New Mexico, District 1
Incumbent Republican Heather Wilson, who earlier this year was considered a possibility for a Senate run against Jeff Bingaman, will go down to Democratic contender Patricia Madrid. The latest polls have the pair tied, but Wilson won re-election last time by a relatively narrow margin of 8 points, and this district went to Kerry by 3 points in 2004.
Ohio, District 1
Democrat John Cranley has successfully painted Republican incumbent Steve Chabot as a Bush stooge. Chabot, meanwhile, has failed to counter this, instead screaming about immigration – a somewhat silly issue to harp on in this middle-of-the-Midwest, landlocked district.
Ohio, District 18
After Bob Ney went down to federal bribery charges, Republican Joy Padgett replaced him.

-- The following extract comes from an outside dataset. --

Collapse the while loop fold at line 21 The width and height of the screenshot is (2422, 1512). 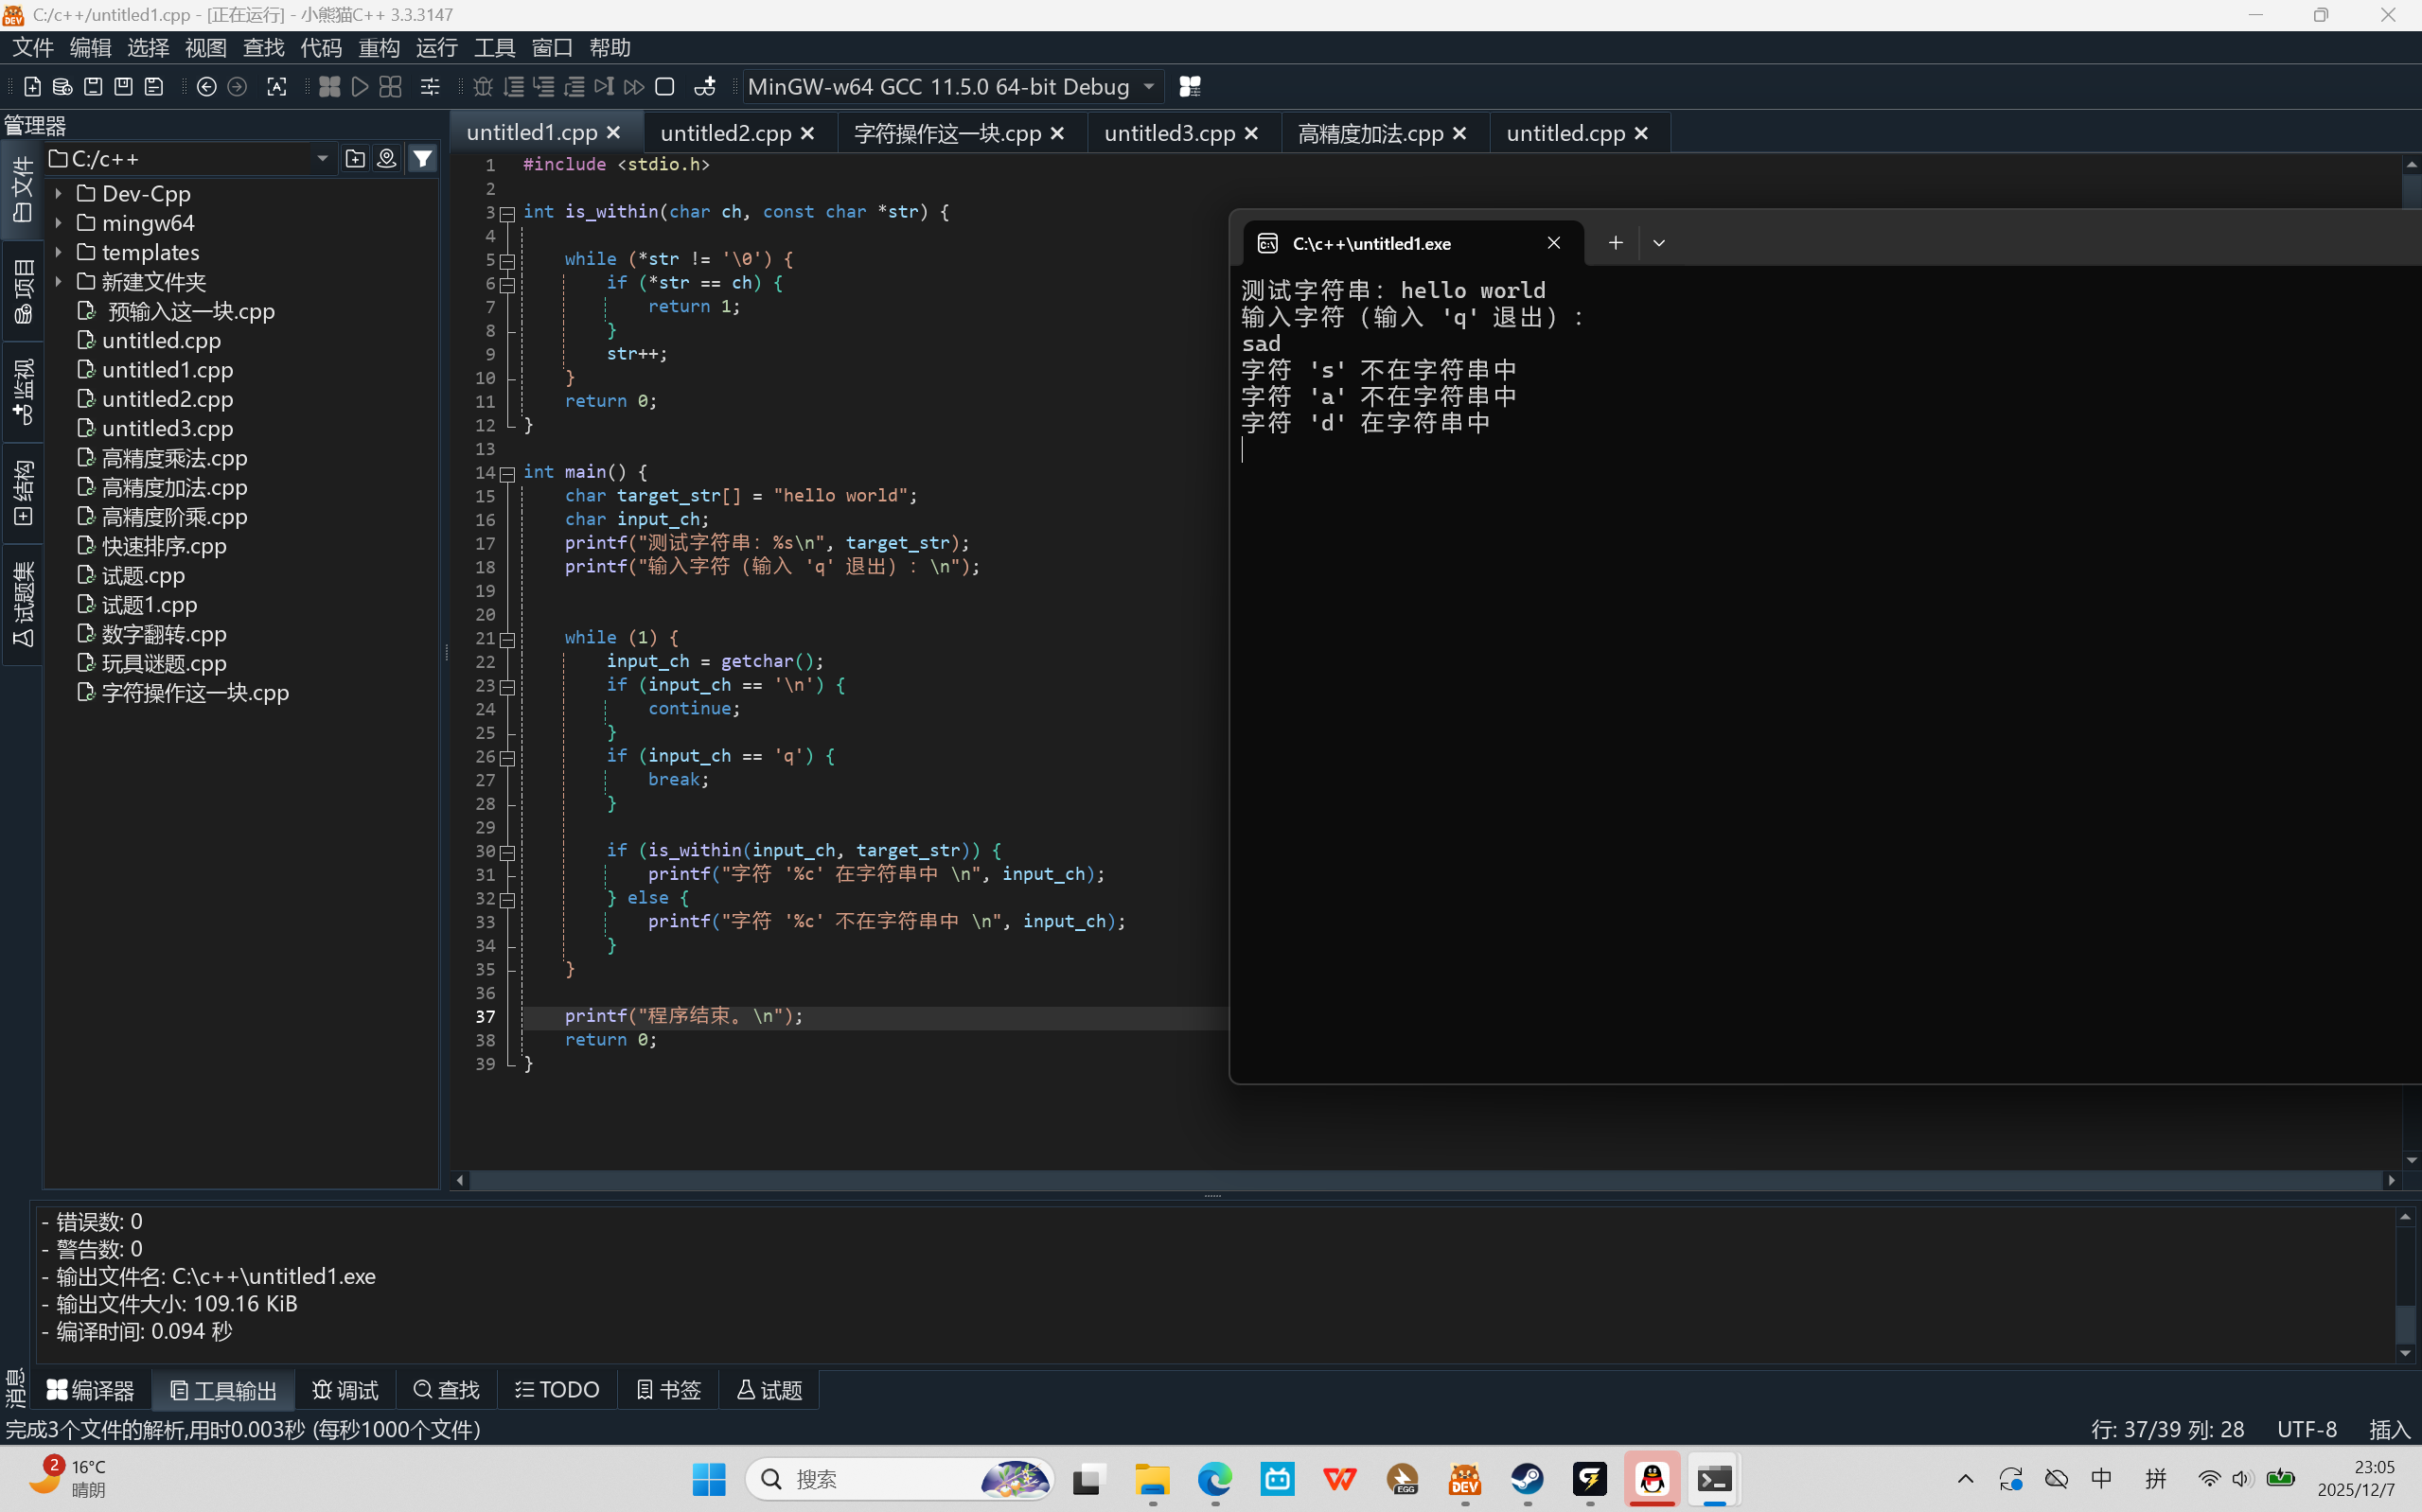pyautogui.click(x=508, y=639)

But being the successor to the corrupt Ney, and having formerly worked in the office of Ohio governor Bob Taft, perhaps the most unpopular governor in American history, means that Padgett doesn’t have much of a chance against Democrat Zack Space.
Pennsylvania, District 6
Despite several recent polls showing incumbent Republican Jim Gerlach with a fairly substantial lead, Democratic challenger Lois Murphy has been leading – or at least close – for most of the race, and there’s no reason not to think these recent polls are outliers.
Pennsylvania, District 7
Republican Curt Weldon must be the most vulnerable incumbent in the state. Democratic former admiral Joe Stesak now leads by a couple points. According to another poll, only a third of voters think Weldon deserves to be re-elected.
Pennsylvania, District 8
As sentiment turns against the Iraq War, Democrat Patrick Murphy, a former Army captain and veteran of that war who now calls for its end, looks better and better against Republican incumbent Mike Fitzpatrick, who offers the usual “stay the course” platitudes.
Pennsylvania, District 10
Incumbent Republican Don Sherwood, a confirmed adulterer and alleged basher, will probably get smoked by Chris Carney, if only because so-called “values voters” will stay home on election day.
Texas, District 22
Alleged money launderer Tom DeLay’s old district is a shoe-in for Democrat Nick Lampson, who faces a write-in vote by Republicans.
Not a damn one. I see no race in the country in which Republicans stand a serious chance of overtaking a Democratic seat.
Thus, the totals after the election:
Democrats – 223 seats
Republicans – 212 seats
Say hello to Speaker of the House Nancy Pelosi and Chairman of the Judiciary Committee John Conyers. Now let the investigations begin!